As a child Anthony Wedgewood Benn, now Tony Benn, used to dress in workman's clothes made by the family nurse and played at being a workman. Perhaps unkindly, Joel Barnet, now in the House of Lords, once criticised his habit of drinking tea out of a large mug, no doubt on the assumption that he was still playing the same game.

Tony Benn was born into the Liberal establishment. He is a totally British phenomenon. There is the mixure of the high-minded Gladstonian ethic with a Christian Socialist tradition. Temperance, care for the oppressed and the minorities, non-conformist religious conviction and a touch of feminism is part of that political philosophy.

He is the Left's equivalent of Enoch Powell on the Right in the political wilderness. They curiously share the same distaste of an 'alien' Europe threatening the independence of British parliamentary democracy.
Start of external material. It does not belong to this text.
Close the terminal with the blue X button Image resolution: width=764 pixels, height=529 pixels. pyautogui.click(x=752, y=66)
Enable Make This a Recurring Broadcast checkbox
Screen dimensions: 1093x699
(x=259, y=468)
Tony Benn may be looked upon as a saint and this hagiography written in very readable prose is also prosaic in failing to analyse the real and complex personality and motivation of Tony Benn. His determination to escape the shackles of his peerage was his finest hour and reflects the obsessional nature of his personality in pursuing ideas. It is also one example of the rather personal way in which he fights his corner becoming the idea itself and therefore demonising those who oppose him, albeit unintentionally.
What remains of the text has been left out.